Mais c’est bien Emmanuel Macron et non Pap Ndiaye qui a réagi hier. « La loi est très claire : pour tous les élèves dans nos écoles, il n’y a pas de signes religieux, quels qu’ils soient », a rappelé le chef de l’Etat avant de préciser que son gouvernement était en « situation […] de mesurer […] ces informations ».

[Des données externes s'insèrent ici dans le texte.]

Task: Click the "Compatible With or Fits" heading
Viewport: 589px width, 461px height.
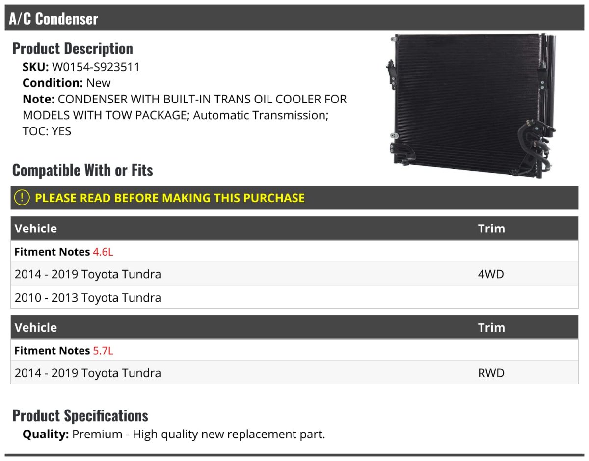Action: coord(82,170)
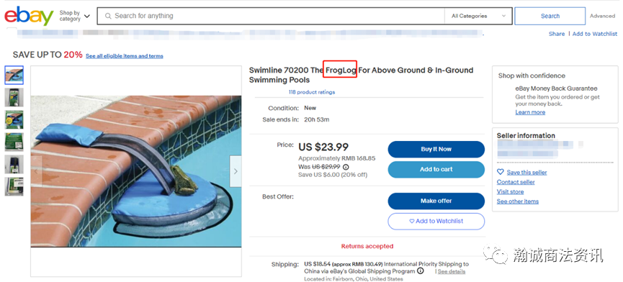Image resolution: width=623 pixels, height=282 pixels.
Task: Click the Make offer button
Action: [436, 201]
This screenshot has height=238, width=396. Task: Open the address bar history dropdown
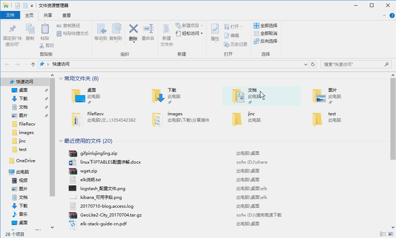(x=306, y=65)
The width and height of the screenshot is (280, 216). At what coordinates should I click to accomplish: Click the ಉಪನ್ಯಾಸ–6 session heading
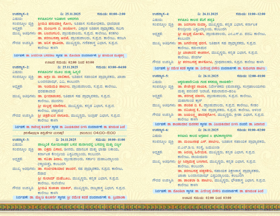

La loi en question est celle du 15 mars 2004. Le texte interdit « le port de signes ou tenues par lesquels les élèves manifestent ostensiblement une appartenance religieuse » dans les écoles, collèges et lycées publics. Une circulaire précise par ailleurs que les signes visés sont « le voile islamique, quel que soit le nom qu’on lui donne, la kippa, ou une croix de taille manifestement excessive ». Les signes religieux discrets demeurent toutefois autorisés.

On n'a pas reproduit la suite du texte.